What is fecal impaction and what is the cause?
Accumulation of hardened feces in the rectum.
Usually the result of untreated and unrelieved constipation.
How do you diagnose fecal impaction?
History of absence of a regular bowel movement for more than 3-5 days, followed by the passage of incontinent liquid or semi liquid stool.
How does one confirm the detection of hardened stool?
Digital examination.
List some subjective symptoms of fecal impaction.
Feeling of rectal and abdominal fullness or bloating, urge to defecate with no reward, generalized feeling of malaise. Loss of appetite, nausea, vomiting may be reported.
Name some measures to remove fecal impaction.
Laxatives, enemas, manual removal.
FACTOID: Diarrhea is defined more by the consistency of the stool. It is less formed, more watery and maybe more mucousy.
Symptoms include: abdominal cramping, nausea, and often a painful burning sensation at the anus because it is highly acidic.
What keeps the growth of C, difficile at bay in the human body? What can cause proliferation of C. difficile?
Normal intestinal flora keeps C. difficile in check but broad-spectrum antibiotics can alter the normal flora and cause C. difficile to abound. Specifically broad-spectrum antibiotics like cephalosporins.
When I traveled abroad and got diarrhea, what caused my traveling diarrhea?
E. coli, usually a waterborn, foreign strain. Refer to our Urinary chapter and remember that E coli can cause the dreaded yeast infection.

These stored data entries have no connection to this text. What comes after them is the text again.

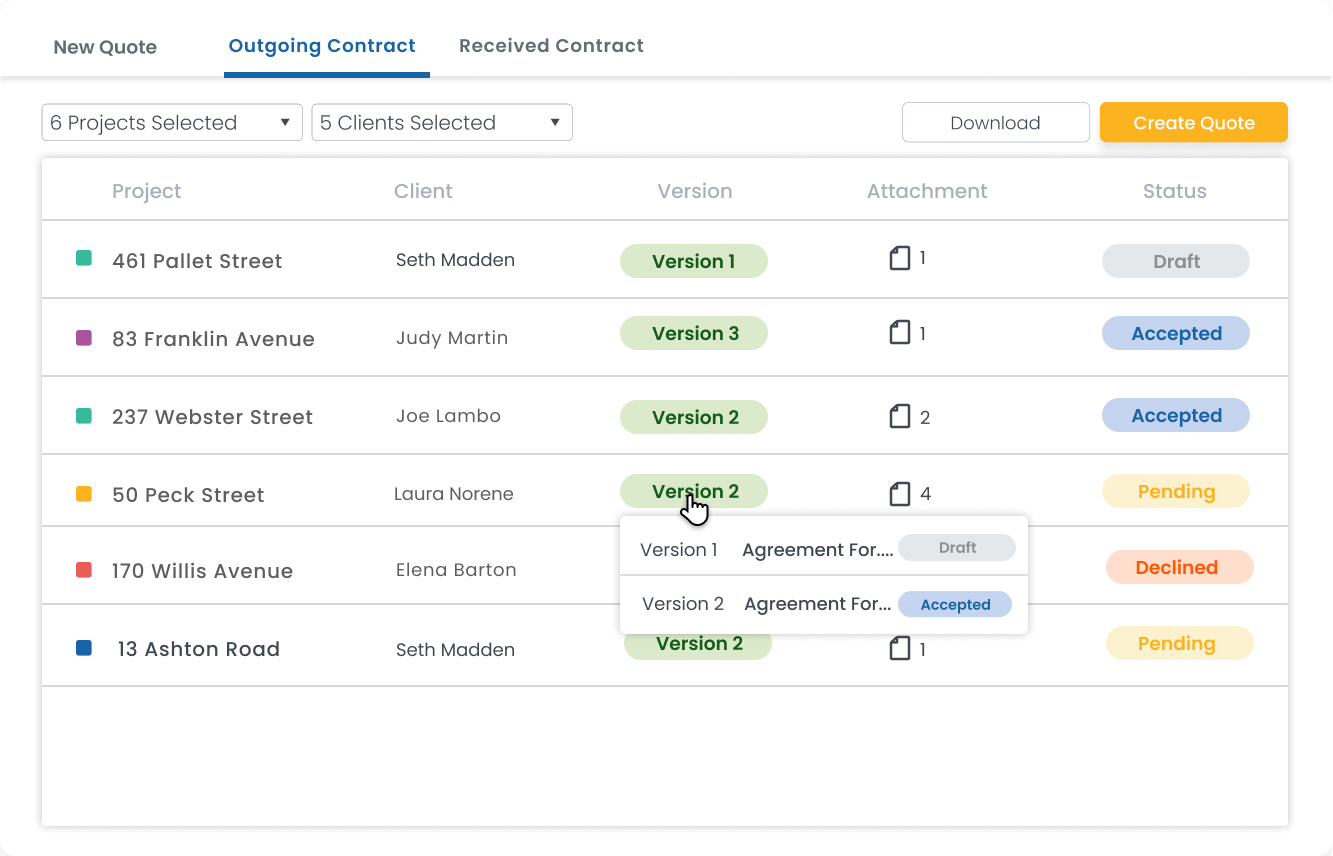The height and width of the screenshot is (856, 1333).
Task: Click the Create Quote button
Action: click(x=1193, y=123)
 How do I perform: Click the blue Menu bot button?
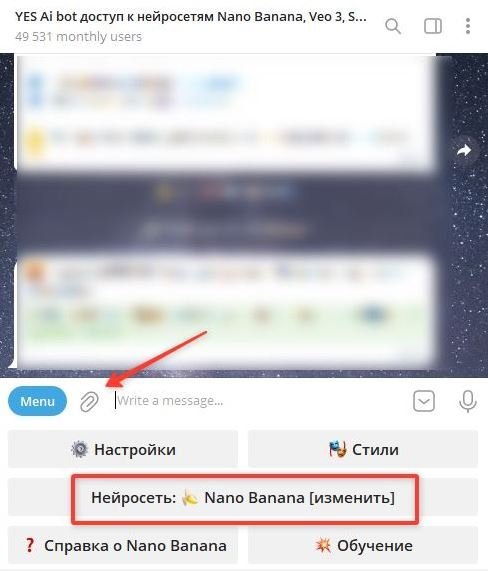coord(38,401)
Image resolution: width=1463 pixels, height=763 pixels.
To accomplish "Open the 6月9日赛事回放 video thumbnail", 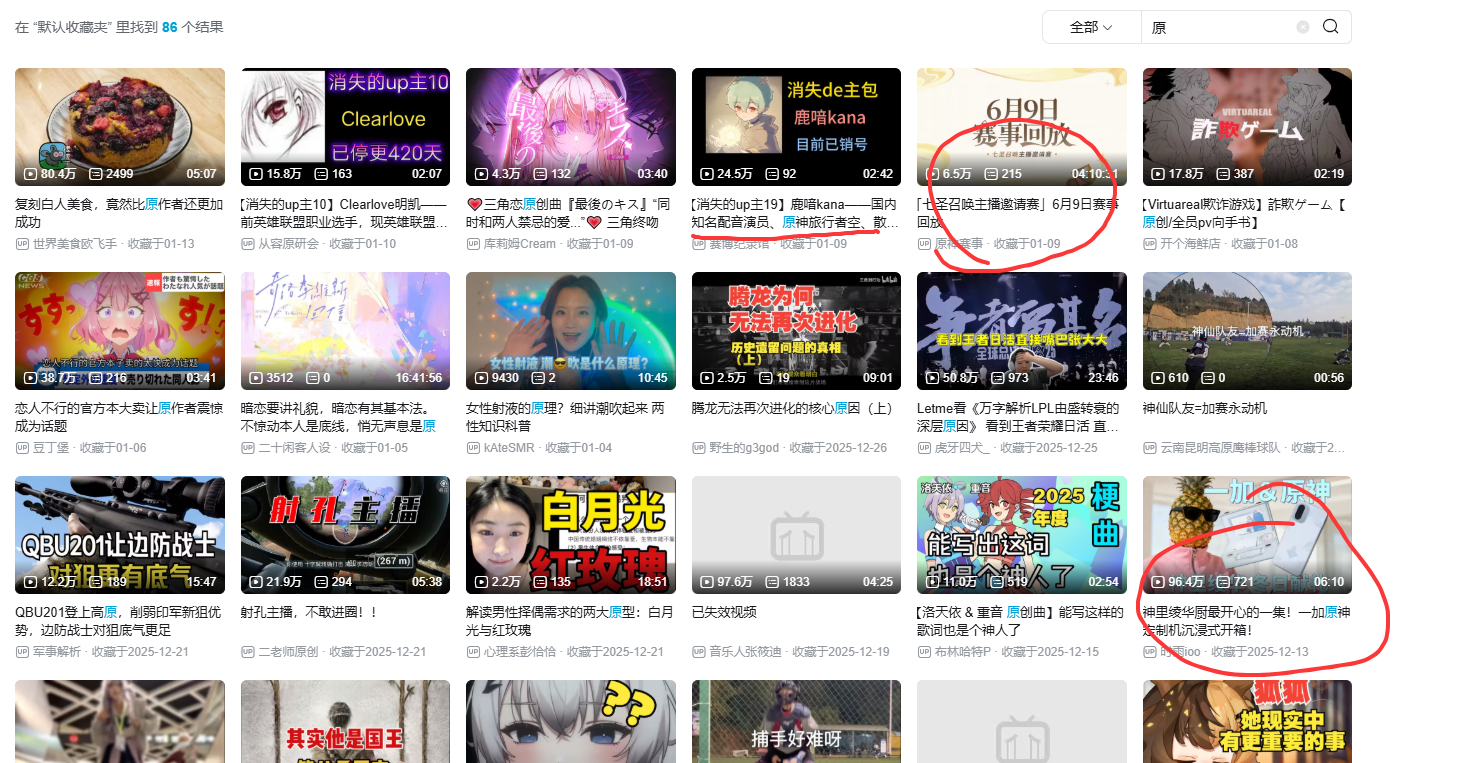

What exactly is fecal incontinence?
An involunatry passing of bowel contents that is associated with neurologic, mentalm or emotional impairments.
What is flatus?
Accumulation of gastrointestinal tract gas. Air that is swallowed usually revisits us as a belch, but 'flatus from the anus' is gas produced by bacterial activity in the large intestine
What is distention? Name some causes. And, some subjective complaints regarding distention.
Accumulation of excessive amounts of flatus or liquid or solid intestinal contents that causes distention. Usually an obstruction that prevents flatus, chyme of feces fom passage. Pt Cx of abdominal fullness, discomfort, inability to pass flatus or stool.
List some questions you should ask a patient in order to assess his elimination habits.
What is your usual pattern of elimination?
What does your stool look like?
Do you use anything to aid with defecation? (Not books, people, --laxatives, etc.)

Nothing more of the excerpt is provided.